◆ Given data:
····················
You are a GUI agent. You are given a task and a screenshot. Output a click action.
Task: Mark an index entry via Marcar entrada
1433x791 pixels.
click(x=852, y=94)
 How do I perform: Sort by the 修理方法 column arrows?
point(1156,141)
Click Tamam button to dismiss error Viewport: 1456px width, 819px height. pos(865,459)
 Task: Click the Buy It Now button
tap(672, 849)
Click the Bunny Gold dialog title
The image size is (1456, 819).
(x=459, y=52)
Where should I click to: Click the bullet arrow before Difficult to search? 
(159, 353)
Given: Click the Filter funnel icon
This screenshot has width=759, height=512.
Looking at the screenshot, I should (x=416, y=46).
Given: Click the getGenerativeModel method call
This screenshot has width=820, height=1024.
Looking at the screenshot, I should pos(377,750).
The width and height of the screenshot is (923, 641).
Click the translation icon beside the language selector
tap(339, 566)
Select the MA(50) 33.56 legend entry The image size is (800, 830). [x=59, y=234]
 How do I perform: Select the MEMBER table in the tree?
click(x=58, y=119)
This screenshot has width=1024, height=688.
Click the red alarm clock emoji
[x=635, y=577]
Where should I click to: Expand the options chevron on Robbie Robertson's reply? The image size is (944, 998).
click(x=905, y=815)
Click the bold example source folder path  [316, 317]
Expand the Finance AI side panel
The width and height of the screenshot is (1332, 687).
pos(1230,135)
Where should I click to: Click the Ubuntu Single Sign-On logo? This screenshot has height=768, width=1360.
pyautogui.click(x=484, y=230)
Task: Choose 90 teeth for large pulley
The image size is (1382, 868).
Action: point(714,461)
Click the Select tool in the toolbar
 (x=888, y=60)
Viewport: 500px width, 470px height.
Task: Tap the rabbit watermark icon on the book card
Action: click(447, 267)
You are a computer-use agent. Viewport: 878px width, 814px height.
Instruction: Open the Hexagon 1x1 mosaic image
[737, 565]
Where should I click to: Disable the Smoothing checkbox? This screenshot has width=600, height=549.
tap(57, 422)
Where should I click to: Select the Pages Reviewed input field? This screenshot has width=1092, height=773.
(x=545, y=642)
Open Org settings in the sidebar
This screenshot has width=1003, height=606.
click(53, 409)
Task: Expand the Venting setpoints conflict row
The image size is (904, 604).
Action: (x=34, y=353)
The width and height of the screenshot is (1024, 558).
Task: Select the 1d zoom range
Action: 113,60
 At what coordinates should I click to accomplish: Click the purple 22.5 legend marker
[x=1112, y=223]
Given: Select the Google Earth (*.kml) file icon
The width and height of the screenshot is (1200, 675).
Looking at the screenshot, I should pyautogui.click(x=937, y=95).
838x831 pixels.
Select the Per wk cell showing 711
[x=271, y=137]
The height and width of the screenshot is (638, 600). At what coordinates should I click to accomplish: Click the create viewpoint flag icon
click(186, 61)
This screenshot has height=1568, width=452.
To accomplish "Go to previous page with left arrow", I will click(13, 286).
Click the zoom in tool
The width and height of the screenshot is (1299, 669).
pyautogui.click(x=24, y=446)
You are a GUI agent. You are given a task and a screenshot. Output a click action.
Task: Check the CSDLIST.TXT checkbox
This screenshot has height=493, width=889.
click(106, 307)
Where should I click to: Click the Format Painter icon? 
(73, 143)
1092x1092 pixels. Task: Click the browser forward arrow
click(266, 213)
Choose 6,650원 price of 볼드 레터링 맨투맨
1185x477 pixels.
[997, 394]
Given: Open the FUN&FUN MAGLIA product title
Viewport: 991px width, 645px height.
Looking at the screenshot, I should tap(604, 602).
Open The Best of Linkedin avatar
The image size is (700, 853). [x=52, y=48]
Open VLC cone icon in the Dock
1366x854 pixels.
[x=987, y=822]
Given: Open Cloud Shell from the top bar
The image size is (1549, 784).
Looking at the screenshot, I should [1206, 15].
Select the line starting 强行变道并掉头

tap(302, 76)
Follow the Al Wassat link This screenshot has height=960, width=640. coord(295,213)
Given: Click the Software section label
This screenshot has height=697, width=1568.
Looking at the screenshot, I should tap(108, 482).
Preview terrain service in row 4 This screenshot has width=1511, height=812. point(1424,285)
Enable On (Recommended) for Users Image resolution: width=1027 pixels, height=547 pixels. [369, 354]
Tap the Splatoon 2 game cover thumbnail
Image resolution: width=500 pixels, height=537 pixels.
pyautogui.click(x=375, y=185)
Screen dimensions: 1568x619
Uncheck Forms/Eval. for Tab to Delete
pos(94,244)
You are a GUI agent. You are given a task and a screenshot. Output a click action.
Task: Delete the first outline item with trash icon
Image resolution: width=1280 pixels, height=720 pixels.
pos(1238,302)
····················
Give every line of the material that includes the string "entry".

◆ Written response:
Task: Mark an index entry via Marcar entrada
Select the MA(50) 33.56 legend entry The image size is (800, 830). [x=59, y=234]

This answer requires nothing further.